Bugün 5 Aralık 2013 Kadınların toplumsal
yaşamda erkeklerle eşit haklara sahip olmasının 79. Yıldönümü.
Eski Türk Devletlerinde aile hayatında,
devlet yönetiminde ve miras hukukunda erkeklerle eşit haklara sahip olan Türk
kadını, Osmanlı Devleti yönetiminde birçok sosyal, kültürel ve siyasi haktan
mahrum bırakılmıştır. Nüfus sayımına
bile dâhil edilmeyen Türk kadını evlenme, boşanma, miras işlerinde ikinci
planda kalmıştır.
Türk kadını çağdaş,
demokratik ve laik bir Türk toplumunu hedefleyen Mustafa Kemal Atatürk
sayesinde seçme, seçilme hakkı başta olmak üzere birçok hakka sahip olmuştur.
Kadınlar ilk olarak 1776 yılında
Amerika’nın New Jersey Eyaletinde seçme hakkını elde etmiş ancak bu hak 1807
yılında geri alınmıştır.
Güney Pasifik'te İngiliz kolonisi olan
Pitcoir adasında ilk olarak 1838 yılında kadın hakları kabul edilmiştir. A.B.D
Wyaming Eyaletinde 1869 yılında, Paris'te 1871 yılında tanınan haklar daha
sonraki yıllarda geri alınmıştır.
Finlandiya 1906 yılında kadın haklarını
kabul eden ilk Avrupa Ülkesidir. Amerika'da 1920, İngiltere’de 1928 de kabul
edilmiştir.
Türkiye’de Atatürk
Devrimleri ile 1934 te kadına verilen bu haklar Fransa'da 1944, İtalya’da
1946’da Hindistan'da 1950, İsviçre'de 1971 yıllarında kadınlara seçme ve
seçilme hakkı tam olarak kabul edilmiştir.

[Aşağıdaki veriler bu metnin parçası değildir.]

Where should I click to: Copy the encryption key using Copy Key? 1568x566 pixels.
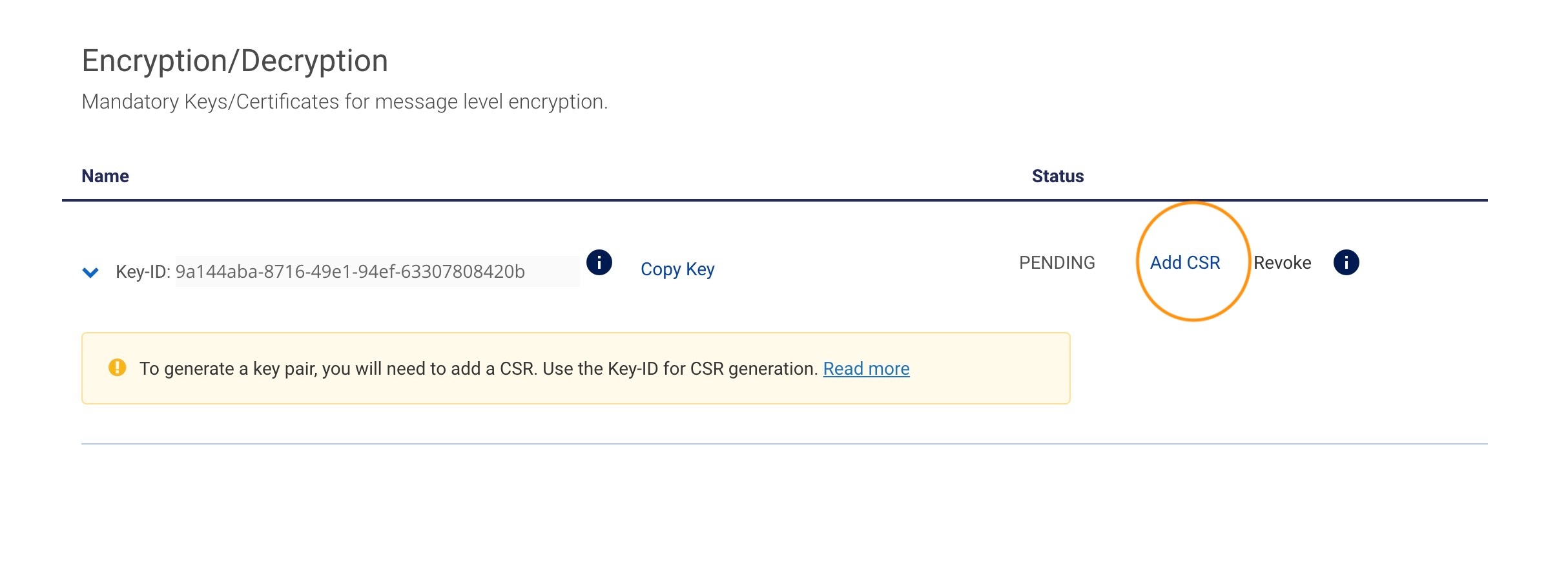click(x=677, y=269)
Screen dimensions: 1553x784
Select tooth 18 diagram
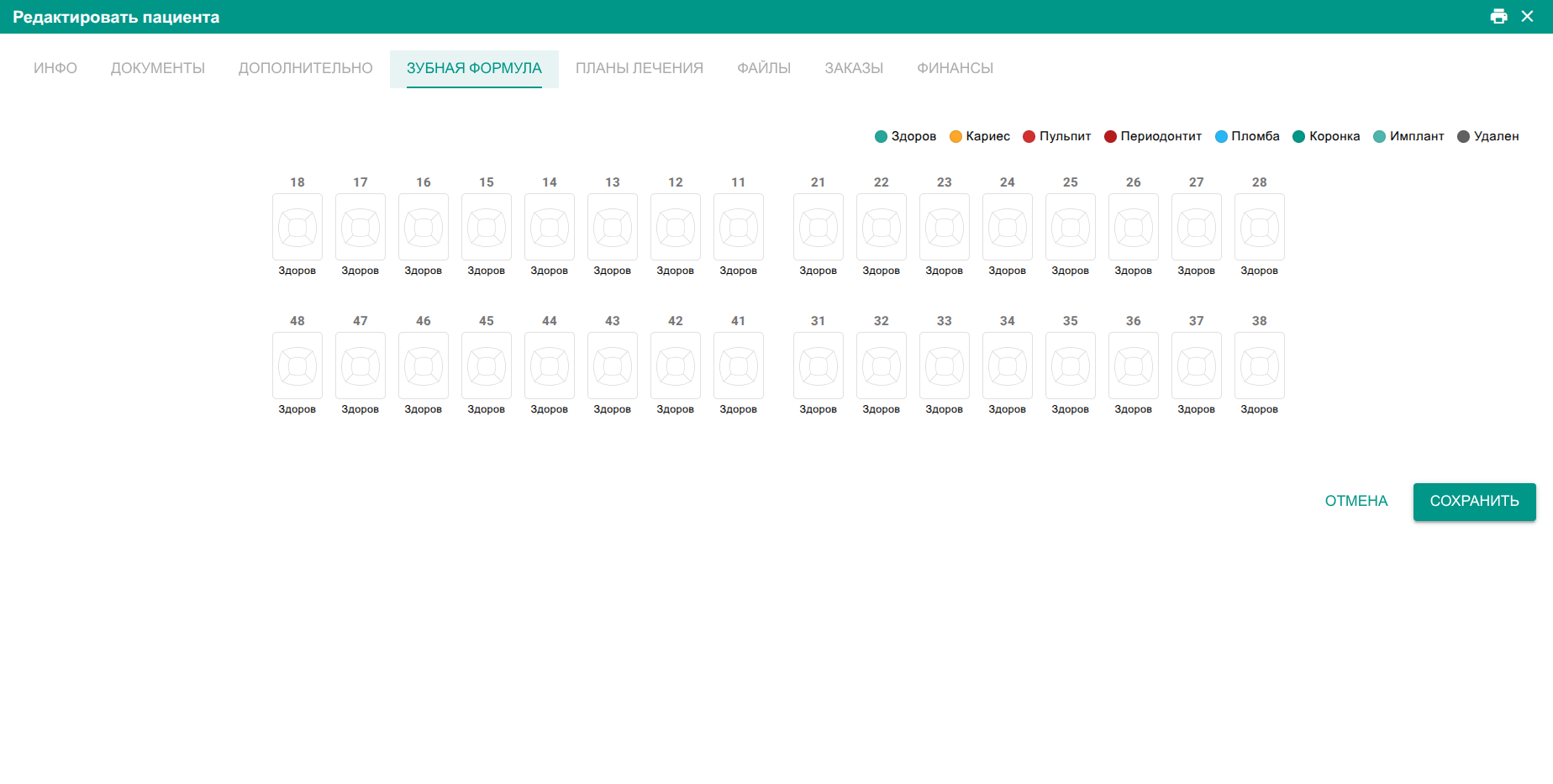[x=297, y=227]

Bu demek oluyor ki birçok Avrupa
ülkesinden önce Atatürk, Türk Kadınına bu hakkı tanımıştır.
18. Yüzyılda başlayan kadın hareketi uzun
mücadelelerle bütün dünya ülkelerinde sürmüştür.
Biz Türk kadınlarına
Mustafa Kemal Atatürk bu hakları adeta altın tepside sunmuştur.
***
AKP iktidarının gerici ortaçağa dönme
politikaları ile kadın tekrar kafes arkasına, eve hapsedilmek istenmektedir.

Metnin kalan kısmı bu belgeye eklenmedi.